Members of the Blackfoot Confederacy who signed Treaty Number 7 were influenced by two highly respected chiefs: Crowfoot and Red Crow.

According to historian Michael Payne, Crowfoot's early career as a leader was shaped in battle.

He was involved in quite a bit of warfare early in his life. He was wounded six times and, as a result of his exploits, he was given the name we know him by, although his full name was Crow Indians Big Foot - which was usually shortened to Crowfoot by interpreters.

But during the 1860s and 1870s, Crowfoot was becoming more interested in finding peaceful, diplomatic solutions to the problems of his people, and he became known as the Peacemaker.

He developed pretty good relations with fur traders and missionaries. He seems to have become actually quite a good personal friend of Father Lacombe.

And he was also, as well, very interested in and supportive of the arrival of the North West Mounted Police in the West, because he saw them as a way of ending a lot of the problems associated with the whisky trade, and this kind of wild trade in buffalo robes that had developed in southern Alberta during the period of time.

Crowfoot was in his forties - the prime of his life - when Treaty Number 7 was negotiated. He was a leader whose word was taken seriously among his people. And, in 1877, he counseled the importance of making some sort of agreement with the Canadian government.

Crowfoot, I think it's fair to say, had some sense of the potential impact of the arrival of thousands of settlers coming flooding into southern Alberta to take up land for farming.

And he believed that a treaty that promised some immediate assistance to his people and settlement on reserve lands - which would be held for First Nations people and would not be opened up to settlement - was perhaps the best option left to his people.

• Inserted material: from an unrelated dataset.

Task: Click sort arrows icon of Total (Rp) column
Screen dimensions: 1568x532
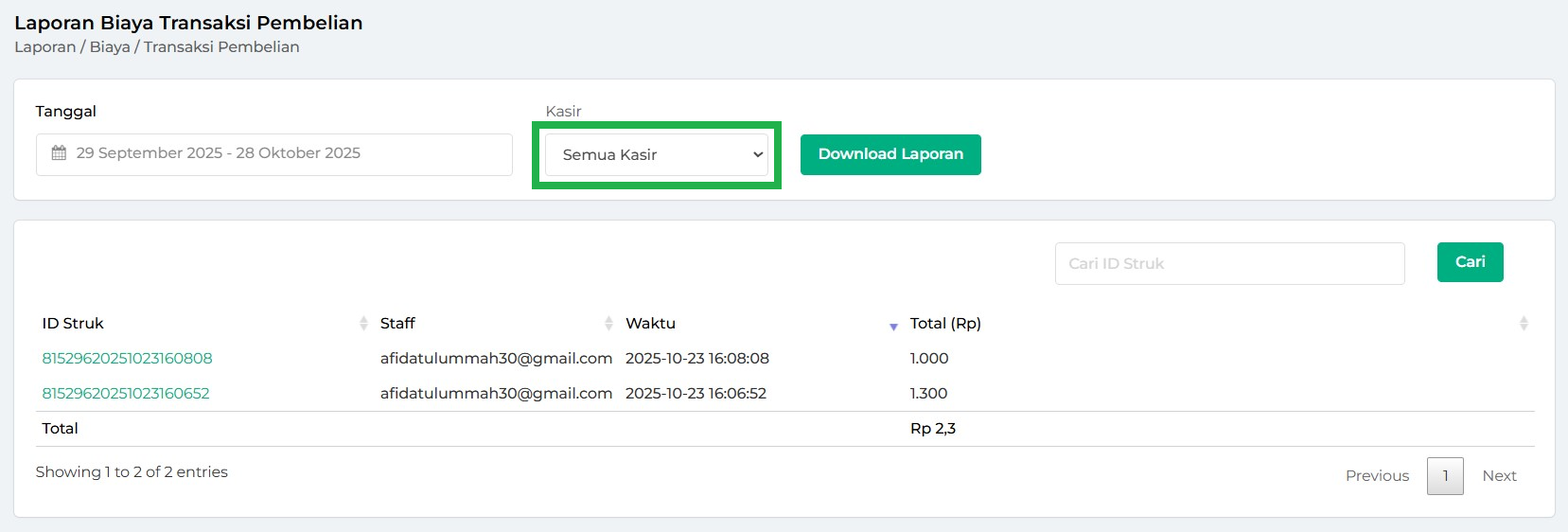Action: (1523, 324)
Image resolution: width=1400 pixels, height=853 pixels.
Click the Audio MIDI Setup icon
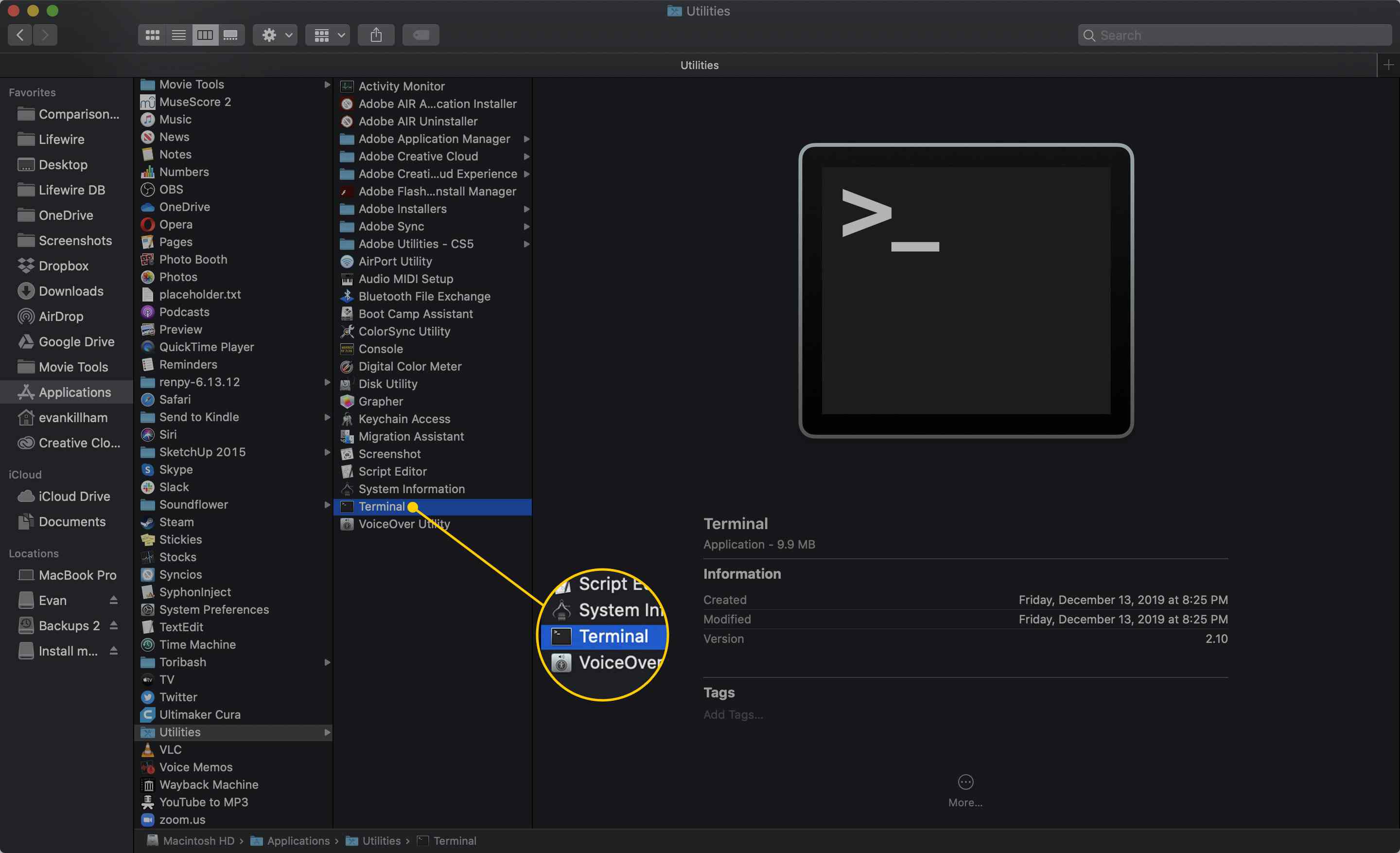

This doesn't mean he thought, necessarily, that it was the ideal solution, or what he would have hoped for for his people, but it was maybe the best deal which was possible at the time.

But there was another chief of equal stature to Crowfoot, and that was Red Crow.

Red Crow was reluctant to sign Treaty Number 7, and so the discussion between the two leaders at Blackfoot Crossing lasted well into the night.

On the Heritage Trail,

I'm Cheryl Croucher.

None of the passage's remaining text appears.